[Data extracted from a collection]

☆ ☆ ☆ ☆

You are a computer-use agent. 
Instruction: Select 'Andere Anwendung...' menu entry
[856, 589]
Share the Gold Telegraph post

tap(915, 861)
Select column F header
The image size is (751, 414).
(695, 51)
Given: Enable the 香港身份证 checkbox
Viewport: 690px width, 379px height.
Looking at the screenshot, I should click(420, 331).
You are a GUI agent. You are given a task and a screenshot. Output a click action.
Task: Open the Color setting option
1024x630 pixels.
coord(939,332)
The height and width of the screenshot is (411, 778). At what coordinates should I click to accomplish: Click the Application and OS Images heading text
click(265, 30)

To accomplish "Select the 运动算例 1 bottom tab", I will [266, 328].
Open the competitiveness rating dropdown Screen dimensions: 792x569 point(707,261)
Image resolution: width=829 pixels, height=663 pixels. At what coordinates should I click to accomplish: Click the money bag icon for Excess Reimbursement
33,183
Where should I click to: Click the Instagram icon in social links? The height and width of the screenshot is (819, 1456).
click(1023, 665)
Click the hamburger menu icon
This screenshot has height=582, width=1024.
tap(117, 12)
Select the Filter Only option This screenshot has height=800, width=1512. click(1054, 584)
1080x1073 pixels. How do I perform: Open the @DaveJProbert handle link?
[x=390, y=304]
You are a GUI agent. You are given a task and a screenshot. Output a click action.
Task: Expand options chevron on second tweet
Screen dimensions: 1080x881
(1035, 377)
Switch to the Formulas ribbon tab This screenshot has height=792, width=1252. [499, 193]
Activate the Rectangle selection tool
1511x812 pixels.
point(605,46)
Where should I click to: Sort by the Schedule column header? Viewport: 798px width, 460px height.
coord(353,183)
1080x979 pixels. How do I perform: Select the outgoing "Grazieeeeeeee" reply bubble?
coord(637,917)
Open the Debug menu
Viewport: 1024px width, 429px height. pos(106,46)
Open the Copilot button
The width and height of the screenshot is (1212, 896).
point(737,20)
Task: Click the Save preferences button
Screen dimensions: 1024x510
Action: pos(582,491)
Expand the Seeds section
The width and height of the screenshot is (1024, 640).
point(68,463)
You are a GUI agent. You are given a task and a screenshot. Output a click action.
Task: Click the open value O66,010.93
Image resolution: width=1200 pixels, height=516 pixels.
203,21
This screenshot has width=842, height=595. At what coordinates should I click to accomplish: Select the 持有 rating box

☆ ☆ ☆ ☆

__EXERCISE PROMPT__: From the line containing "Screen dimensions: 1024x510" through the last line of the entries above, print each line exactly as it stands.

__ANSWER TO THIS TASK__:
Screen dimensions: 1024x510
Action: pos(582,491)
Expand the Seeds section
The width and height of the screenshot is (1024, 640).
point(68,463)
You are a GUI agent. You are given a task and a screenshot. Output a click action.
Task: Click the open value O66,010.93
Image resolution: width=1200 pixels, height=516 pixels.
203,21
This screenshot has width=842, height=595. At what coordinates should I click to accomplish: Select the 持有 rating box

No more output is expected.